Copying rule for the data below: take the line containing "Where should I" and every line after it to the end, exactly, and drop all pictures.

Stored dataset items:
◆ ◆ ◆ ◆ ◆ ◆ ◆
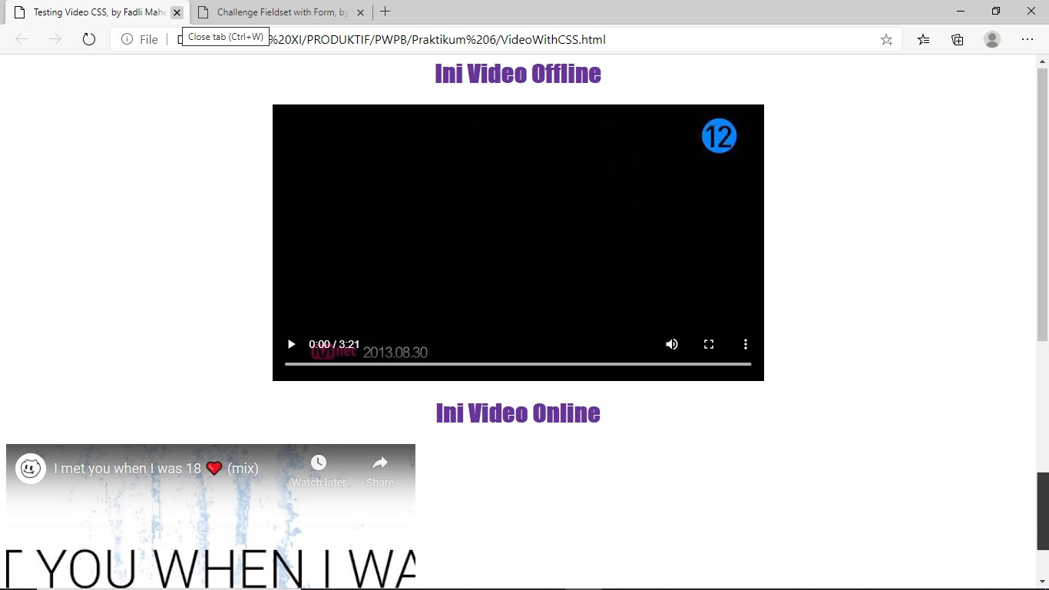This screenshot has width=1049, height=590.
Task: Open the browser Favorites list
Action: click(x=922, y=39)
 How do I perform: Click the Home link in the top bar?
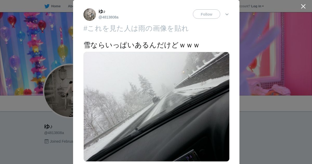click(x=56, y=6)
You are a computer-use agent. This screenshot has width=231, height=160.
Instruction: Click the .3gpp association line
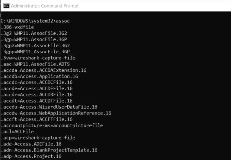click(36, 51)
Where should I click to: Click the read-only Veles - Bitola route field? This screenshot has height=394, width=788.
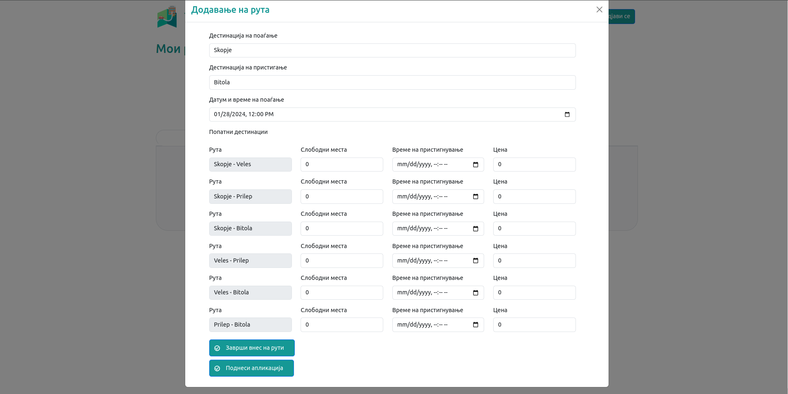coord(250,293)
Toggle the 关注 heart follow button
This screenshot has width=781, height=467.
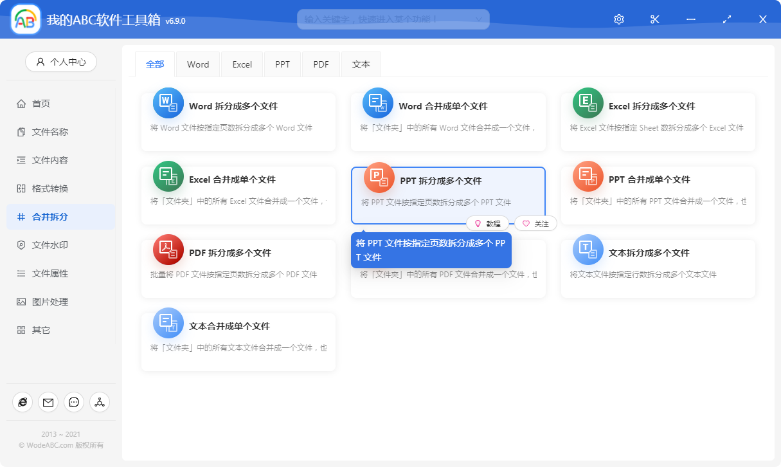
◆ ◆ ◆ ◆ ◆ ◆ ◆
■ RESPONSE TO THE TASK
Where should I click to: Click the read-only Veles - Bitola route field? This screenshot has height=394, width=788.
coord(250,293)
Toggle the 关注 heart follow button
This screenshot has width=781, height=467.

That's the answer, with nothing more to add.